When I worked in a paper company, health and safety was always a big concern. The machinery used in paper making could be quite lethal in the case of an accident. Quite an amount of money was spent annually by my employer to ensure the safety of all staff, but in particular those exposed to process equipment and machinery. As an accountant, one comment made by a manager on health and safety always stuck in my mind, namely that “there is not return on investment in health and safety”. I’m not going into detail here, but I’m sure you can appreciate it may be difficult to put a financial return on health and safety expenditure.
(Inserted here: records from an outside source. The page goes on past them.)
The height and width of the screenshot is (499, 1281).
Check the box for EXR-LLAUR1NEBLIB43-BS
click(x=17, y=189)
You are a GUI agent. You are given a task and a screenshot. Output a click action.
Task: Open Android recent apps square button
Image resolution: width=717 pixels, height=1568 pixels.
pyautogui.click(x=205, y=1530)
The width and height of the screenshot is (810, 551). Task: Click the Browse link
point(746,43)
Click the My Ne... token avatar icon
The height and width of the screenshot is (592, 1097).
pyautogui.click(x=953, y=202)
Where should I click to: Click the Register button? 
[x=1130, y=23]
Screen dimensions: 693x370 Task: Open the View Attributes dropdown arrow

Another hot topic in business for the past decade or so is energy efficiency. Investment in energy efficient ways of working and running a business, like health and safety, is a good thing to do and probably adds to the longer term survival of a business (and the planet!). But, unlike health and safety, for accountants the return and investment can be ascertained a lot easier. For example, a recent article in The Guardian reports that many well-known UK companies are achieving definite returns on investment. DIY company B&Q saves 12% on CO2 emissions through education of staff and monitoring energy usage; hospitality group Whitbread can save 3% on energy costs just by changing behaviour. However the article also reports that companies may be seriously underestimating the return investment. recent research at the Carbon Trust in the UK took a close look at 1,000 energy efficiency projects it has been involved with and found that companies can expect to see an internal rate of return (IRR) of 48% on average and payback within three years. In the retail sector, the research shows the average IRR from energy efficiency projects leaps to 82%. Most “normal” investment projects would be happy to see a return of about 15%.
The full Carbon Trust report can be read here.
About a month ago, I read a piece in the New York Times about saving money by making your business greener. I’m no tree hugger, but most of the energy saving tips given by the NY Times (and many others) actually make sound business sense – as well as do something for the environment. A win win situation. The NY Times piece suggests any changes need to start at the top i.e. at the owner/manager level. I could not agree more, as it’s really all about changing behaviour, and only those is power in a business can make and support the changes.
Here’s what you can do in your business:
- I’ll sound like a real accountant here, but start with an inventory of the energy you use, the water you use and the waste you generate. This is your benchmark.
- Try to work out what you can do. Can you get staff to be more energy aware? Can you recycle (or sell) waste, can you recycle water? Can you replace paper with electronics – email invoices for example
- Track what you do and report on it. How much energy have you saved, how much less waste has been generated and so on.